== Data for processing

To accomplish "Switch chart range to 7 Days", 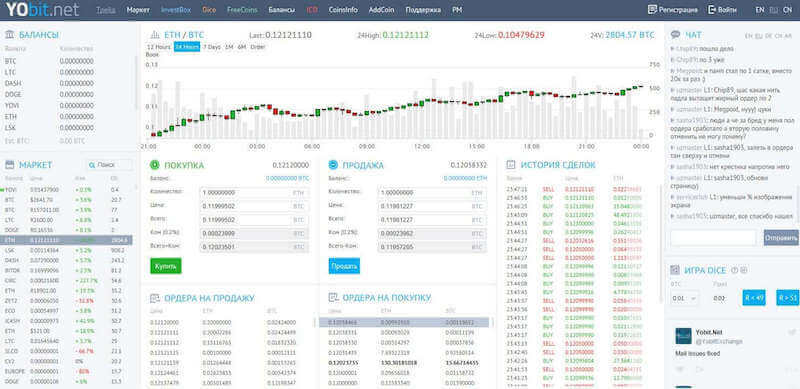I will point(212,47).
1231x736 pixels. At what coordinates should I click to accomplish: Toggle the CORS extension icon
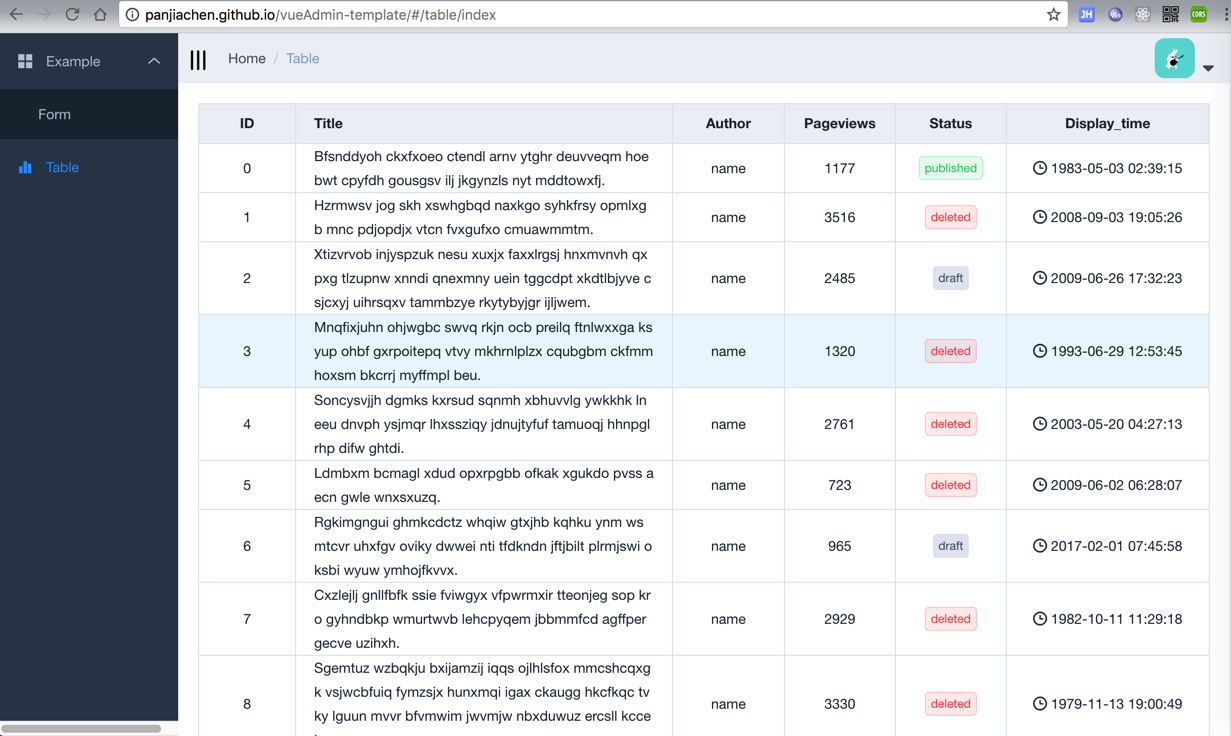tap(1198, 15)
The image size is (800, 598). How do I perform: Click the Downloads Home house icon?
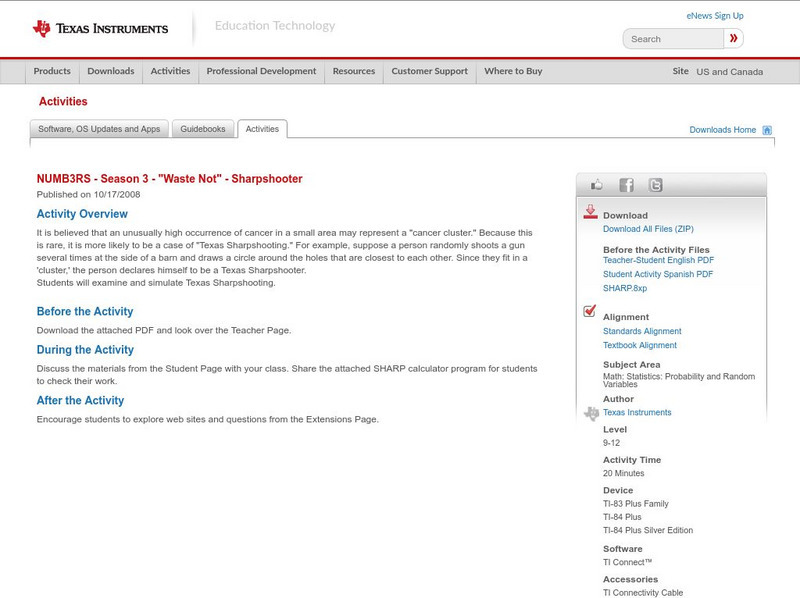[765, 128]
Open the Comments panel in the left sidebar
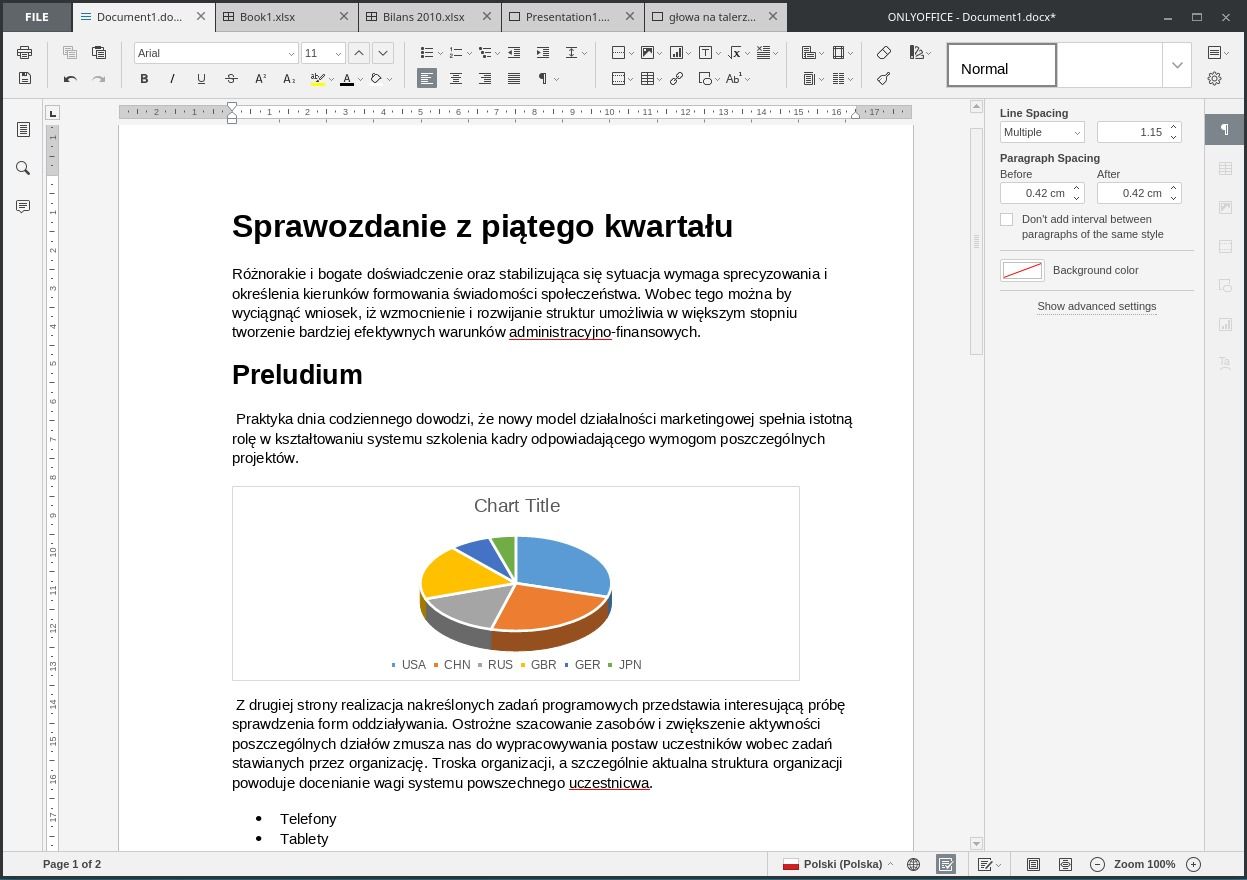 23,206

====

Your reply should consist solely of the lines from the one containing "1231x736 pixels. At" through the last line of the material, reproduced exactly and without pictures.

_Solution for this task:_
1231x736 pixels. At what coordinates should I click to accomplish: Toggle the CORS extension icon
tap(1198, 15)
The image size is (800, 598). How do I perform: Click the Downloads Home house icon?
[765, 128]
Open the Comments panel in the left sidebar
 23,206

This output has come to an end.